GIVEN PASSAGE:
================
End of program hurts seniors struggling to get by
For a politician, it was a refreshingly candid answer.
“We fixed the problem in the worst way possible, with an increase to the real estate transfer tax.”
That was Gov. John Carney, quoted in the July 31 Cape Gazette, referring to the state’s last minute deal to balance the budget.
It’s not often you hear politicians taking responsibility for a mistake.
But while tax increases attracted the most attention, the state also cut programs.
One such cut was for the Delaware Prescription Assistance Program, which began in 1999 with money from the tobacco companies’ settlement.
DPAP provided up to $3,000 annually in prescription assistance to Delaware residents, age 65 and older, whose income fell below 200 percent of the poverty line.
In Fiscal Year 2016, DPAP cost the state a little over $2.2 million, which hardly counts as a rounding error in a budget exceeding $4 billion. Still, the state couldn’t find the money to continue the program.
As of July, it served 5,102 Delawareans. It ended Aug. 31.
Among those affected by the program’s termination is Cindy West, who lives with her husband Robert at Savannah West Square, located off Route 1 near the State Police Troop 7 headquarters.
It’s a small complex reserved for seniors and low-income families. West was thrilled three years ago when they got the opportunity to move to the Lewes area from their home in Newark.
================
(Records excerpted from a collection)
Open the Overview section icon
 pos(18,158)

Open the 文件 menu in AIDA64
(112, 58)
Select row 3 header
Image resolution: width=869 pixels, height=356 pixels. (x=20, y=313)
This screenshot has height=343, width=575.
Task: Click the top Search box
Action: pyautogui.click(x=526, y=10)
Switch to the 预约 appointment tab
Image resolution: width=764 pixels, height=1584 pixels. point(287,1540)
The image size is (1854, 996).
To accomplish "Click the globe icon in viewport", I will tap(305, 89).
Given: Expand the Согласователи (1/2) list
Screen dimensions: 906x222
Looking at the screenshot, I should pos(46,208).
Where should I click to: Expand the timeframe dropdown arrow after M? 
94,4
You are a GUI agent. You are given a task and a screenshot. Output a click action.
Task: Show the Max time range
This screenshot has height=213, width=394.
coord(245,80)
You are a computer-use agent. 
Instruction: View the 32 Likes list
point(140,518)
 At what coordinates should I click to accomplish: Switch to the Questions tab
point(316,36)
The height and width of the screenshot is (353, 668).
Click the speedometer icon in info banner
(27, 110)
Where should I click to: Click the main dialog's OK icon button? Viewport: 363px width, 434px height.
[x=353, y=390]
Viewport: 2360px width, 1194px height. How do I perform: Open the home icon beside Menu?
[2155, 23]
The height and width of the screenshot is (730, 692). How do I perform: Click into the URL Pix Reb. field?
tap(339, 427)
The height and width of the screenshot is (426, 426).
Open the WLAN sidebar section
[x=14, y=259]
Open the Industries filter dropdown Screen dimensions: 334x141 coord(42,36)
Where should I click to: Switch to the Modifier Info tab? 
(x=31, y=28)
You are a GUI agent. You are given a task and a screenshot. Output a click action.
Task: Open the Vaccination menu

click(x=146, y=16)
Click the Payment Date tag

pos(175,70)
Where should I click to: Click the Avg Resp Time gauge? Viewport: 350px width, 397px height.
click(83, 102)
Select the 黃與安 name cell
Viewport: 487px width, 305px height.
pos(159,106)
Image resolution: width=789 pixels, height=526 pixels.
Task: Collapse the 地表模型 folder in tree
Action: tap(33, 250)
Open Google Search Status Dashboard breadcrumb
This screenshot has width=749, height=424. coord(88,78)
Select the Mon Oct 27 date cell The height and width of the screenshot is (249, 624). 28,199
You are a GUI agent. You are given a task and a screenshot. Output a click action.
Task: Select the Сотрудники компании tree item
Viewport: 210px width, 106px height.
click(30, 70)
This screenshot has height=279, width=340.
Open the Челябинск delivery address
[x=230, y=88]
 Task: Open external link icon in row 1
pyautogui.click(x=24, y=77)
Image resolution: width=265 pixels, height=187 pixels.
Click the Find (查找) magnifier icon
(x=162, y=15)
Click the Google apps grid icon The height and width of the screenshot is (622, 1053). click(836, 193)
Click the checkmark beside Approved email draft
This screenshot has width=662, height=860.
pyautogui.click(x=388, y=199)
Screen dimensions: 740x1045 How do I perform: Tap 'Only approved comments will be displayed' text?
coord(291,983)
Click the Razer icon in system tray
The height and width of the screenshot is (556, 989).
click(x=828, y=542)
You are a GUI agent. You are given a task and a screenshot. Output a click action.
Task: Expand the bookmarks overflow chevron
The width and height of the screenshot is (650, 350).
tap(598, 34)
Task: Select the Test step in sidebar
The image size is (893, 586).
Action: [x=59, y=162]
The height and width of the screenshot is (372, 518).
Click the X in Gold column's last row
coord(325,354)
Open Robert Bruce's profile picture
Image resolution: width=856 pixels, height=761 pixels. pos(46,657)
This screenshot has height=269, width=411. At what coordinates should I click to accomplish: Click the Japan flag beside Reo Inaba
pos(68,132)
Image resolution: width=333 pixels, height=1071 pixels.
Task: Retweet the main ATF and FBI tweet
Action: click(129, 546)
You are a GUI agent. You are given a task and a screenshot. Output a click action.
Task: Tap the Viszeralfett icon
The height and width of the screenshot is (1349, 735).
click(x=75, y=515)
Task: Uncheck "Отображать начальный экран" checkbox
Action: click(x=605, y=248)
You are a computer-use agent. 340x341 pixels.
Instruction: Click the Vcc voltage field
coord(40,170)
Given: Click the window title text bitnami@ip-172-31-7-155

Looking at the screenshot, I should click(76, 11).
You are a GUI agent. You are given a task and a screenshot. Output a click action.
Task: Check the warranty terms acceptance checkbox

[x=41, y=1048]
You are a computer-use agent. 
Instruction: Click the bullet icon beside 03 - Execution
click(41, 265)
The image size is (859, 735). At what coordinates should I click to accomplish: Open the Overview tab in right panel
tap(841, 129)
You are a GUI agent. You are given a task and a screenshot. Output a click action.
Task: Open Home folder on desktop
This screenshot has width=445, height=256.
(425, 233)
================
WORK TO BE COMPLETED: According to the piece on the end of the Delaware Prescription Assistance Program, how many Delawareans did the program serve as of July?

ANSWER SPACE: 5,102